Square roots are a vital concept in mathematics, allowing us to find a number that, when multiplied by itself, gives the original number. For instance, the square root of 4 is 2 because \(2 \times 2 = 4\). Square roots can often be decimals when the original number is not a perfect square. In our exercise, we deal with \(\sqrt{2}\) and \(\sqrt{3}\).
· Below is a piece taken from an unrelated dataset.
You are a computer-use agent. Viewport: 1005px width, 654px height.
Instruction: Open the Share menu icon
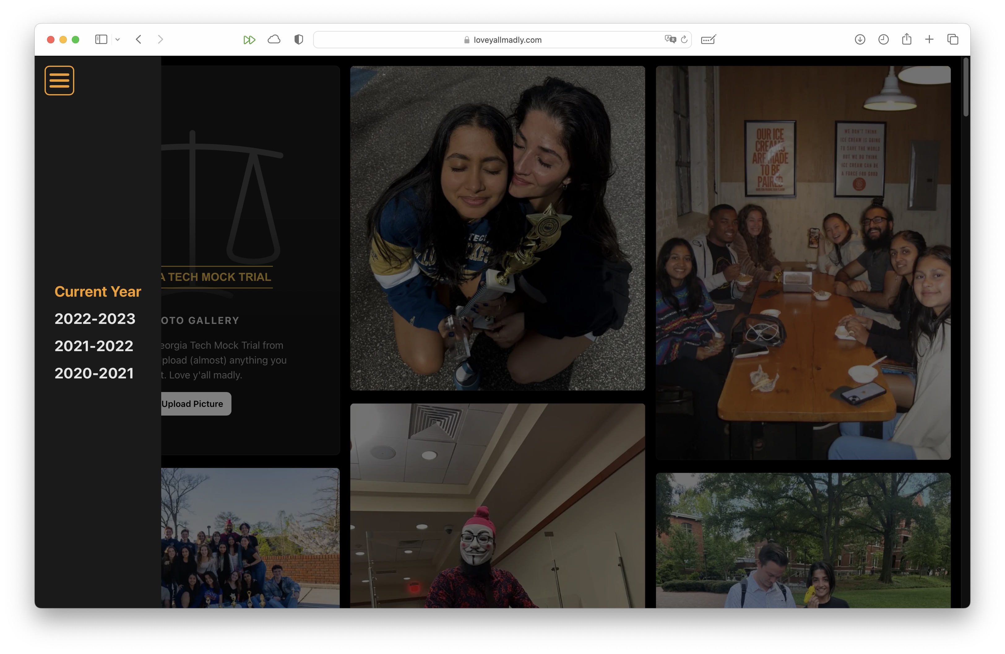pos(907,39)
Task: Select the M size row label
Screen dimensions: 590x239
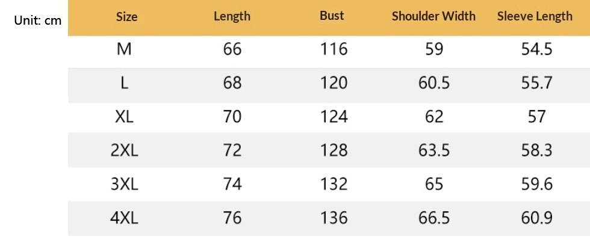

• \(\sqrt{2} \approx 1.414\)
• \(\sqrt{3} \approx 1.732\)

Understanding square roots helps us estimate and simplify expressions like \((\sqrt{2} - \sqrt{3})^4\). By approximating these roots to decimals, we can easily perform arithmetic operations, which is crucial for mentally estimating values.

Mental Math

Mental math involves performing calculations in your head without the use of a calculator or paper. It sharpens your number sense and problem-solving skills. In the exercise, we approximated \(\sqrt{2} - \sqrt{3}\) to be roughly \(-0.318\). Performing mental math entails:

• Estimating values: Like approximating \(1.414 - 1.732\) as \(-0.318\).
• Simplifying calculations: Thinking of \(-0.3\) instead of \(-0.318\) for ease.
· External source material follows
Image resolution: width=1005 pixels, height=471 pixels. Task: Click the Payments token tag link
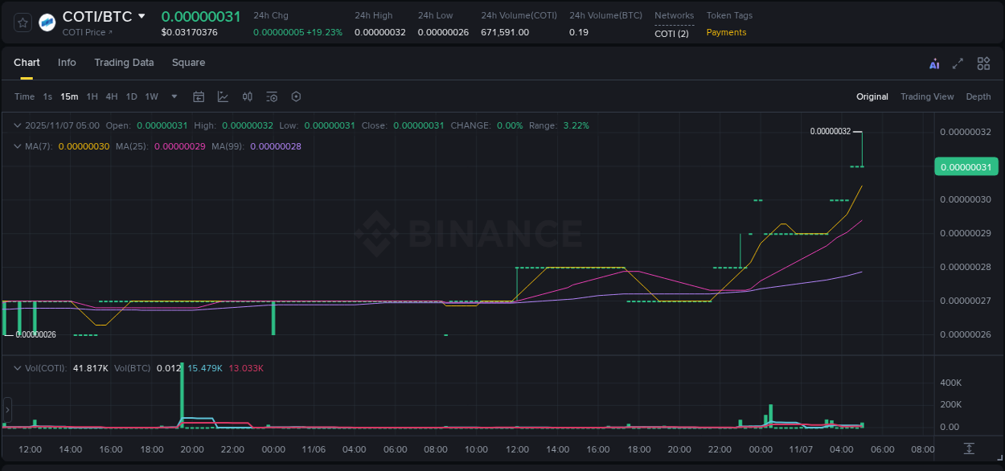click(x=726, y=32)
By mentally considering \((-0.3)^4\), you can estimate the result quickly as around \(0.0081\). This step highlights the power of estimation, which serves as a useful check before doing exact calculations on a calculator.

Calculator Precision

Calculators are essential for precise computations, especially when dealing with complex expressions that are hard to compute manually. In our scenario, after approximating mentally, a calculator helps verify our estimates by calculating more accurately.To achieve the best precision:

• Input exact expressions: Use \((\sqrt{2} - \sqrt{3})\) without rounding.
• Aim for higher decimal places: This increases accuracy.

In this exercise, the calculated result of \((\sqrt{2} - \sqrt{3})^4\) provides a much more precise decimal approximation such as \(0.03125\). Calculators ensure we don't stray too far from the true value, making them an invaluable tool.

Fourth Power

Understanding powers is crucial in algebra, as they represent repeated multiplication. The fourth power means multiplying a number by itself four times. In our case, it's \((\sqrt{2} - \sqrt{3})^4\). Let's simplify a bit:When you raise a negative decimal like \(-0.318\) to the fourth power, it becomes positive. That's because a negative raised to an even power results in a positive number.Here's a breakdown:

• First power: \(-0.318\)
• Second power: \((-0.318) \times (-0.318)\)
• Third power: Further multiplication.
• Fourth power: Resulting in a decimal close to 0.03125.

Understanding and managing powers allow us to solve expressions confidently, accessing more complex mathematics with ease.